The way the striker is repaying his club? He’s trying to leave. They might value loyalty and gratitude in Spain too, just a wild guess.

Suarez’s rap sheet is extensive, and his misdeeds well documented. In his comments yesterday, Suarez also said that “I have fought too hard since I was a child to get where I am to let some journalists batter me in an unfair way. They don't judge me as a player; only for my attitude. They speak about me like they have known me all my life.”

Suarez has been judged as a player. He’s a great player – he has terrific skill, he’s a superb finisher, and one of the top forwards in the world. It’s hard to find a person anywhere who denies Suarez’s footballing talent.

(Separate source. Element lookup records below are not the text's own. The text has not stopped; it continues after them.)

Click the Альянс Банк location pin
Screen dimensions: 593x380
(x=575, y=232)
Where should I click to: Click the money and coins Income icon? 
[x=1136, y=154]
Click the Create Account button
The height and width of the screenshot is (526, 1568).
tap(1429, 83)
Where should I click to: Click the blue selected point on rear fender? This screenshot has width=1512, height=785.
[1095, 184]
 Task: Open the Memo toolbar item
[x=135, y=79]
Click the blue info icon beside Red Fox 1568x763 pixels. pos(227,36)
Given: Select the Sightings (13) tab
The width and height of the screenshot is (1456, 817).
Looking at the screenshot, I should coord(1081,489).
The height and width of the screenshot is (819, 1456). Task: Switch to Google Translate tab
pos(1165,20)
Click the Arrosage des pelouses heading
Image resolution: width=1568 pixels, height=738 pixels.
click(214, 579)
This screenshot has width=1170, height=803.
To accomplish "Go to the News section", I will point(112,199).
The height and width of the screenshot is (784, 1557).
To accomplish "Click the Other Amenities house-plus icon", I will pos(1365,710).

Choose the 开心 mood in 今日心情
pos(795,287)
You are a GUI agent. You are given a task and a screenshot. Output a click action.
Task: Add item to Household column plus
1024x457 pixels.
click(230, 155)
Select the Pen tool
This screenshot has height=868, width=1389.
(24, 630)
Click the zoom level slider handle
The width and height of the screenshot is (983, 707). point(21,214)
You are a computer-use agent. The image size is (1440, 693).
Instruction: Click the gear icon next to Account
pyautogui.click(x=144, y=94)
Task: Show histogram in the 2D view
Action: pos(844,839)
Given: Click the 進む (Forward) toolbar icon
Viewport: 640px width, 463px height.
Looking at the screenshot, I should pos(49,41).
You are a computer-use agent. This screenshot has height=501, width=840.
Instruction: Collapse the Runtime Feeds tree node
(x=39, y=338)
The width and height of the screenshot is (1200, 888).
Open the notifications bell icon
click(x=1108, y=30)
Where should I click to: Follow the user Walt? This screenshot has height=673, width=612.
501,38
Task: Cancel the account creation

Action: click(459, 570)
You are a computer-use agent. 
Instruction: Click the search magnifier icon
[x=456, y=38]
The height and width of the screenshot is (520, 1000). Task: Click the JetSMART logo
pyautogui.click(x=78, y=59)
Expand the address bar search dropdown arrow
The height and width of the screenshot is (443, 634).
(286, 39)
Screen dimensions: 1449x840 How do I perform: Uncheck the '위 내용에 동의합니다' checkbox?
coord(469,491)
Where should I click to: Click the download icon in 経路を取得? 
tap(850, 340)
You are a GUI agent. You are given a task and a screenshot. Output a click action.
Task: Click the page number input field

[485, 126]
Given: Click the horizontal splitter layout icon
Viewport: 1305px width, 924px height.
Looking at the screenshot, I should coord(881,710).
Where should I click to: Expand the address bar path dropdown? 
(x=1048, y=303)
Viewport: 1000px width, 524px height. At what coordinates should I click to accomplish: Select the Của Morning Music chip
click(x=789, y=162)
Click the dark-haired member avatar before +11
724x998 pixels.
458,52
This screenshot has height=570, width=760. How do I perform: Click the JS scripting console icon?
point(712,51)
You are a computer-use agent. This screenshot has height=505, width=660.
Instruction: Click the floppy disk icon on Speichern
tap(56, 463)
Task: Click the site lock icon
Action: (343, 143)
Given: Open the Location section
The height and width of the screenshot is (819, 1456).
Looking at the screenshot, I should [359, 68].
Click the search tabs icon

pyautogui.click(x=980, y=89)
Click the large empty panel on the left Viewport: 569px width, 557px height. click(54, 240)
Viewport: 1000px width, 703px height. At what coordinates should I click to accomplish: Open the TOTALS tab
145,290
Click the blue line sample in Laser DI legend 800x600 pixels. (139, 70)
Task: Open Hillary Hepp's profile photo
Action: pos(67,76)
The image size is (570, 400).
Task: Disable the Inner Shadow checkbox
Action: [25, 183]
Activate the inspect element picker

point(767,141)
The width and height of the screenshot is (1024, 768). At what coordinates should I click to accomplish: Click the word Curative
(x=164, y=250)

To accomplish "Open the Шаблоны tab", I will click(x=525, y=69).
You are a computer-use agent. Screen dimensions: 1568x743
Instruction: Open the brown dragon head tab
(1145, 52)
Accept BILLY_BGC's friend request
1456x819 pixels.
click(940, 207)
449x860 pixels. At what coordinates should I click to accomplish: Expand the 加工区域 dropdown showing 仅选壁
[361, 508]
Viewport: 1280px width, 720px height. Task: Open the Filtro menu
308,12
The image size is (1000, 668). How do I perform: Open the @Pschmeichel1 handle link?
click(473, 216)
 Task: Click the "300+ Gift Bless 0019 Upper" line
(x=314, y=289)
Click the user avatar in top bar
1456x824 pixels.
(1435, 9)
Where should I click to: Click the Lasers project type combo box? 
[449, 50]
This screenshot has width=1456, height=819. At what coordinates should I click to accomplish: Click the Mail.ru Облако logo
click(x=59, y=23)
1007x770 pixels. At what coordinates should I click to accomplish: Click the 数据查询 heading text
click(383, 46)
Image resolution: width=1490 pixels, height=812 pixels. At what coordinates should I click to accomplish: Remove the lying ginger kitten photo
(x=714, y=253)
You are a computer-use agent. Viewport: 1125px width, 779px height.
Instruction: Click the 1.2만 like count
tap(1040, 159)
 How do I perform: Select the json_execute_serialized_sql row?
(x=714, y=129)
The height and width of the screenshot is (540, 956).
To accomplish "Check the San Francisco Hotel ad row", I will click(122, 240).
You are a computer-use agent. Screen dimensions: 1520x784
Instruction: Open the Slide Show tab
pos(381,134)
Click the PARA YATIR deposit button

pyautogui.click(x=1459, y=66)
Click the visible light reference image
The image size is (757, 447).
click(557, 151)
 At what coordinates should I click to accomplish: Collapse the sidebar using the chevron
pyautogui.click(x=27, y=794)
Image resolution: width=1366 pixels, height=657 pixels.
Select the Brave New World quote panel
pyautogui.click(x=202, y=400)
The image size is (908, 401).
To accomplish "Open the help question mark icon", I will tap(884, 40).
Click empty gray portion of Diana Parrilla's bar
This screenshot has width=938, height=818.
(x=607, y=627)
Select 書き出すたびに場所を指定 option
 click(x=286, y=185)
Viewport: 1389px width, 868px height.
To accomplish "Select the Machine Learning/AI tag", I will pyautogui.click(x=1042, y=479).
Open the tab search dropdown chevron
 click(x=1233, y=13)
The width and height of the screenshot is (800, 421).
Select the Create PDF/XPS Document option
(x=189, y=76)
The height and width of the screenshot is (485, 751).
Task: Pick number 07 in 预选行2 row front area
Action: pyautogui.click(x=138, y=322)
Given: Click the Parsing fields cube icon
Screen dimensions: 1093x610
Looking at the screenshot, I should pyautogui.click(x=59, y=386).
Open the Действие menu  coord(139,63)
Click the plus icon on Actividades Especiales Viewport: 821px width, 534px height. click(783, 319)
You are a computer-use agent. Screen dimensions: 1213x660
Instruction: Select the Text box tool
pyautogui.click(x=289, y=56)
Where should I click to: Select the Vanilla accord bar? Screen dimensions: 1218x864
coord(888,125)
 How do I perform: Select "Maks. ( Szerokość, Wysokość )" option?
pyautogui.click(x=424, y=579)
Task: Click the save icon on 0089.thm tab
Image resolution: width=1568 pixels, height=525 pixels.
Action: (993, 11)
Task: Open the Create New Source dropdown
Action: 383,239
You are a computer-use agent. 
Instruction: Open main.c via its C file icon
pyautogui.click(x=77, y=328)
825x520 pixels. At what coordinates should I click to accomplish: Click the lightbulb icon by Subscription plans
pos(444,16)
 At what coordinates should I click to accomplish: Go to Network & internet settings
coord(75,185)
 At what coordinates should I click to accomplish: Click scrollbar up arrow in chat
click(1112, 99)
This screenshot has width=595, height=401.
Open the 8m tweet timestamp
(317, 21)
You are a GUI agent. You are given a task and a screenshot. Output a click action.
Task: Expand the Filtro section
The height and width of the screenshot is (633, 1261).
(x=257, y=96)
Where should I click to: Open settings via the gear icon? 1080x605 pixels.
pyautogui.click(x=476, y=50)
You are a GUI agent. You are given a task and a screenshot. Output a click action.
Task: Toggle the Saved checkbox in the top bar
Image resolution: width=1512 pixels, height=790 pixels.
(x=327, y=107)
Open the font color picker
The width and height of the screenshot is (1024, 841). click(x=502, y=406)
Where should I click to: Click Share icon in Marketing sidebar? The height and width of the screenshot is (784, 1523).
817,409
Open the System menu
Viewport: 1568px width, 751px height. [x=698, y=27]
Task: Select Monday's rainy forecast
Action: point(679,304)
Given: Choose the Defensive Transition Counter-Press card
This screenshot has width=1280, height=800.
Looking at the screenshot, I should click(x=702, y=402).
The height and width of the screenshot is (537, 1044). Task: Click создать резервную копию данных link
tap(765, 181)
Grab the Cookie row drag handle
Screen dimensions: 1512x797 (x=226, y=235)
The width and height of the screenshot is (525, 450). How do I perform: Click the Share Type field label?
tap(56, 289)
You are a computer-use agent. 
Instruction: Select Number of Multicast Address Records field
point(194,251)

It’s also hard to find a person anywhere who can completely disassociate Suarez the footballer with Suarez the person, sense so many of Suarez’s indiscretions have come while he was playing. His (illegal) cameo appearance as a goalkeeper for Uruguay against Ghana in the 2010 World Cup? When it went array, when Suarez was sent off and Ghana had what was sure to be the game-winning penalty, he was full of sadness and remorse.

As soon as Asamoah Gyan sent that penalty ringing off the crossbar, Suarez celebrated wildly. He got away with his crime.

Remember, Suarez had problems way before he got to Anfield. At Ajax, Suarez was suspended for getting into a fight with a teammate at halftime of a match, and Suarez’s last on-field contribution to the club was biting Otman Bakkal of PSV.

At Liverpool, Suarez’s racial abuse of Evra was disgraceful enough, but the fact that Suarez refused to shake Evra’s hand after the incident – not the abused refusing to shake the abusers’ hand, but the other way around – was nothing short of despicable.

In April, he bit an opposing player, again. Not only is this disturbing behavior for a soccer player, who is seen as a hero by so many, it’s disturbing behavior for a human. Suarez needs help.

Liverpool would be wise to cash in on Suarez. The 40 million pound fee that is being bandied about would be a fantastic return on a player the club purchased for 22 million pounds. By selling him now, Liverpool would have ample to find his replacement and use the profit from his sale to strengthen the squad in other positions.

Besides, don’t Liverpool want Suarez out of town anyway? The club have obstinately defended Suarez too many times. He’s said he wants to leave. It’s time for Liverpool to say good riddance.

I don’t know if Real Madrid know what they’re getting themselves into. As a club that is very concerned about reputation, and a club that knows it has had it’s good name muddied by the actions of Jose Mourinho this season, Florentino Perez must know it’s a risk to bring Suarez aboard. But the allure of Suarez’s goals has proven to great to resist.

The reality of the matter is, as long as Suarez keeps producing, he’ll always have a place at the top of the game. It just won’t be a comfortable place.

Suarez wants to go to Real Madrid, and the move looks likely to happen. I just don’t know why Suarez thinks changing teams and changing countries will solve all his problems. He won’t be starting with a clean slate. It’s not like news from England doesn’t get to Spain.

Suarez can leave Liverpool, the club that have thrown you a life-line again and again, and he can play for Real Madrid. But until Suarez understands this, nothing will ever change. The problem isn’t the English media. It’s him.